British theatre company scores second-longest running show in Shanghai history

Punchdrunk International adapted their production of Sleep No More so it would be understood by a Chinese audience.

Paul Zivkovich in Punchdrunk’s Sleep No More (Yuan Studio)

By Laura Harding, Press Association Senior Entertainment Correspondent

The British artistic director of an interactive retelling of Macbeth, which has become the second longest-running show in Shanghai’s theatre history, has spoken about the changes he made to the show so it would be understood by a Chinese audience.

Sleep No More, a production by the immersive London theatre company Punchdrunk International, has sold more than 177,000 tickets since it launched in China two years ago.

It presents the classic Shakespearean tragedy as an interactive theatrical experience as audiences move freely through a five-storey specially constructed building, representing the dimly-lit McKinnon Hotel in Shanghai in the 1930s.

Andrea Carrucciu and Empily Terndrup in Sleep No More (Yuan Studio)

Felix Barnett, the artistic director of Punchdrunk, told the Press Association: “Working in China, there are different cultural building blocks that the country is built upon so it was wonderful learning that, reading up on it, working out how we could then tell those stories through our world.”

The company has produced shows in London, Boston and New York, but Barnett said performing in China required alterations to images of superstition in the show.

He said: “Every single room in Sleep No More has hidden somewhere a sort of superstition and it might be a little charm to ward off evil and protect against bad spirits or maybe something more malevolent that is actually beckoning them towards you, so you have a building that crackles with that implication of witchcraft.

Laure Bachelot in Sleep No More (Yuan Studio)

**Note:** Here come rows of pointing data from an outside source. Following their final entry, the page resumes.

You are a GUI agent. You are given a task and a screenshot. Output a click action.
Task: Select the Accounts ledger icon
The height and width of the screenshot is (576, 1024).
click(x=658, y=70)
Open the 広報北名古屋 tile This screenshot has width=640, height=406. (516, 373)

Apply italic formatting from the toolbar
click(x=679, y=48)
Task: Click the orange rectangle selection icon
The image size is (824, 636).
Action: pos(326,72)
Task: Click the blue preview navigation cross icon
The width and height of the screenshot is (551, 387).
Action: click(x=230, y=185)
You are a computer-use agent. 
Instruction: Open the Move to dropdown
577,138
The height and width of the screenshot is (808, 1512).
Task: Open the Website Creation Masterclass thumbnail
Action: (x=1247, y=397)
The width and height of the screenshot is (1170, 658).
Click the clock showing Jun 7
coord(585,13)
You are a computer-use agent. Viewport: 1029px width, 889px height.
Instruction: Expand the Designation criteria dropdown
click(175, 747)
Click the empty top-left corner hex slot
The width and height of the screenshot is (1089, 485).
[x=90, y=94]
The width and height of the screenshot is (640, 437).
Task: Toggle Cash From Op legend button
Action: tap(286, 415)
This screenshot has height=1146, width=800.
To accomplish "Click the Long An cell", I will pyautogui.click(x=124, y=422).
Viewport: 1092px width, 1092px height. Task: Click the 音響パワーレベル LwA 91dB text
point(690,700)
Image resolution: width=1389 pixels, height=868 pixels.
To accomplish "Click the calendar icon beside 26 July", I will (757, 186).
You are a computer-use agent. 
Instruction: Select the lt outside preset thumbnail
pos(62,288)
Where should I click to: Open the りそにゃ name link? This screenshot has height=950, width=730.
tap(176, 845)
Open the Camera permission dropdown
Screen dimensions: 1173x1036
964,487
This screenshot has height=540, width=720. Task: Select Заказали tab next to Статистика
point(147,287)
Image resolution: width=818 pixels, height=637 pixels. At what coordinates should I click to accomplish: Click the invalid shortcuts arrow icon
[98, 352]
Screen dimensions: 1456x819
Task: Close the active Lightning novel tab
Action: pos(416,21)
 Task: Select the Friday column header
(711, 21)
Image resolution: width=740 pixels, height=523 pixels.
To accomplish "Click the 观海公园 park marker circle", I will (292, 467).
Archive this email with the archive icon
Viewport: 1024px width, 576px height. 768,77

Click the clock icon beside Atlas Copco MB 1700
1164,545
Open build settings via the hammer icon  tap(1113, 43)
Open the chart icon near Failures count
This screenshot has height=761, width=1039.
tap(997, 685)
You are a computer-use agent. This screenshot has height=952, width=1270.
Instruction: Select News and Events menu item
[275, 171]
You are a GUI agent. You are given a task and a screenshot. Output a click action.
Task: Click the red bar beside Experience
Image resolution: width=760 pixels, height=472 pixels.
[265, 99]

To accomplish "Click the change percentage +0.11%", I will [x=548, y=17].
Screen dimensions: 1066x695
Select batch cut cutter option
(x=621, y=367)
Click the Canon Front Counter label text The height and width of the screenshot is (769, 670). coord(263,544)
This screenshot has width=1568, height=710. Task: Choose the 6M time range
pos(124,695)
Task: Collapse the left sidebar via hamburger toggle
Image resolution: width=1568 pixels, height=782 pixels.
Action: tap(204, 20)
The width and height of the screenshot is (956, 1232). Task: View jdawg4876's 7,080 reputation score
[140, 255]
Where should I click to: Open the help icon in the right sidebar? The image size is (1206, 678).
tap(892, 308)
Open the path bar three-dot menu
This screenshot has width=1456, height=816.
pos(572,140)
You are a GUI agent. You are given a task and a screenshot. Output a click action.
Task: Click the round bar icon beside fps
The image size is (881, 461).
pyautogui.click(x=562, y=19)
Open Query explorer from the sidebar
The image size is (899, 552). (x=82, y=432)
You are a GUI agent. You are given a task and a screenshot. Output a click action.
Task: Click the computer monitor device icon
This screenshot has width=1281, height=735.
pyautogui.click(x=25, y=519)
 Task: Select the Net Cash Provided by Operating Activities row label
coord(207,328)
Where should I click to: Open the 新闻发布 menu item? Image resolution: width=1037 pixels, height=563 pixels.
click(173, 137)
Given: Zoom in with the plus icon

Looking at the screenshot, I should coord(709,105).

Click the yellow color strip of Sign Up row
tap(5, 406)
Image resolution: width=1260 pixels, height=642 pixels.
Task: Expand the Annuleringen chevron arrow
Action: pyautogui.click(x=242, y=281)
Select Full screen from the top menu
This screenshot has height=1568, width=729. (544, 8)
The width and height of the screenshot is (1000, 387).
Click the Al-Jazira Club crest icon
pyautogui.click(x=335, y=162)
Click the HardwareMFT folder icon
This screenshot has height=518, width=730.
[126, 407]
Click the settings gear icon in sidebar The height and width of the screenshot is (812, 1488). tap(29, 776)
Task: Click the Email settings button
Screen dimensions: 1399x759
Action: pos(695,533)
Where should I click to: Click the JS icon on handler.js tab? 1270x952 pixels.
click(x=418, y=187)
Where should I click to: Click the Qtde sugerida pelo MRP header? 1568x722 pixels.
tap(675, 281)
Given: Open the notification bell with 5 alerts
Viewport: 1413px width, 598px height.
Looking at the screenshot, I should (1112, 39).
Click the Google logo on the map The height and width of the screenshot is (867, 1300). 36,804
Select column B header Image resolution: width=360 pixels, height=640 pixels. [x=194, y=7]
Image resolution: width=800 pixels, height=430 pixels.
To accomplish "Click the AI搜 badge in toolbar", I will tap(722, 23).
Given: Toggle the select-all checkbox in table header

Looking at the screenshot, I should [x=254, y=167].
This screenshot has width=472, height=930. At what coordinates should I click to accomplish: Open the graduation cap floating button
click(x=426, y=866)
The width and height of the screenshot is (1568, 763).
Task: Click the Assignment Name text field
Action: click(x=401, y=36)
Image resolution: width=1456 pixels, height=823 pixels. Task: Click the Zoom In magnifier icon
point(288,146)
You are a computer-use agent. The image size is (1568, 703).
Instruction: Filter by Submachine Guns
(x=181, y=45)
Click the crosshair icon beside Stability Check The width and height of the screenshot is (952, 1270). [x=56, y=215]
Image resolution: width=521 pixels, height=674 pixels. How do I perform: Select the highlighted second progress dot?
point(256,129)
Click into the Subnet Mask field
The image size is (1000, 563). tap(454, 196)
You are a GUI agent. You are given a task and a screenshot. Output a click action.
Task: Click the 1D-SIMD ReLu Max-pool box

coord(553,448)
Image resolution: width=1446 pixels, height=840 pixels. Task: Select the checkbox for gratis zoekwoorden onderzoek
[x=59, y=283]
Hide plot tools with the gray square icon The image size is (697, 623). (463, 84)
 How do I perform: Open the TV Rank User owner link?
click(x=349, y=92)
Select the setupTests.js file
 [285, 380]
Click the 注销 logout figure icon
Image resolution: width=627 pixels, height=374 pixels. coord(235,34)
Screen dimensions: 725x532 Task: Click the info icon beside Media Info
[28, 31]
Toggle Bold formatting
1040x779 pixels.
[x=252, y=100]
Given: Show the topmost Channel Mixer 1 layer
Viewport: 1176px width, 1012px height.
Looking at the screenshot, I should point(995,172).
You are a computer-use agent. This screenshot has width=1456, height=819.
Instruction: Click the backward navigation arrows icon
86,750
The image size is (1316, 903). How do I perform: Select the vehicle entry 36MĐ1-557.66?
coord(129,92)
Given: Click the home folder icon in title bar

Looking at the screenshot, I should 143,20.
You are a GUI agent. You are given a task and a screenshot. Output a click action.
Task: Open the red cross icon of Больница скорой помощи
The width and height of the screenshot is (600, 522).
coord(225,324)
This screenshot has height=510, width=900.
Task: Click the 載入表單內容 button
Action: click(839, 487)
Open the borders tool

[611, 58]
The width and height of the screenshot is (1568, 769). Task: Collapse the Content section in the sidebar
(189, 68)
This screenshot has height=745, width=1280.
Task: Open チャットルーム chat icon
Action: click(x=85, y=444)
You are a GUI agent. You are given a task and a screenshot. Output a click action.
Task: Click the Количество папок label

“But actually when we went to China we realised it wouldn’t make any sense. There are simple things that are sort of inherent within us, not walking underneath a ladder or an upturned horseshoe on a door, but they just don’t have the same meaning or connotation [in China].

“So we started from scratch and understood all about the symbols of superstition and reinvented it all.

“There were a lot of etchings and codes and signifiers that are very different while some things that are visually interesting and retain a certain power, while some things you have to remove because they actually meant the opposite.

“Still now as a 41-year-old man, I can’t walk over three drains because I learned that when I was a kid, so we were trying to find those little things that a local audience learned when they were growing up would go ‘Oh I’m not going to touch that pile of salt’.

Barnett added there are only a handful of direct passages of Shakespeare’s text in the show, saying: “We unpack the play and more peripheral characters, who might only have a couple of scenes in the Shakespeare.

A dance sequence in the show (Jiang Fan)

“We fill in the gaps that Shakespeare left out so we unpack language and messages and notes passed from one character to the next or warnings.”

He expressed his surprise that the show has been such a phenomenon in Shanghai, saying: “It’s a city where the youth are rising up and are so hungry for new experience and so excited by the potential of the world.

“I think they are really fascinated about how entertainment is evolving, all the by-products of the digital age we live in, and I think it’s quite a tech driven city and even though the show is pretty low-fi, I think the fact that they are able to craft their own journeys within it and they really got it.

“As long as audiences are coming to it and feeling their pulses quicken and adrenaline course through their body, that is all we could hope for.”